■ **EXERCISE**
Copy out every line of the following material word for word, with no changes.

■ **DATA SUPPLIED**
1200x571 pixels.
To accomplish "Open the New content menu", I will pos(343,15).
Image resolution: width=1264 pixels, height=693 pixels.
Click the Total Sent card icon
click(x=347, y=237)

■ **RESULT FOR THIS TASK**
1200x571 pixels.
To accomplish "Open the New content menu", I will pos(343,15).
Image resolution: width=1264 pixels, height=693 pixels.
Click the Total Sent card icon
click(x=347, y=237)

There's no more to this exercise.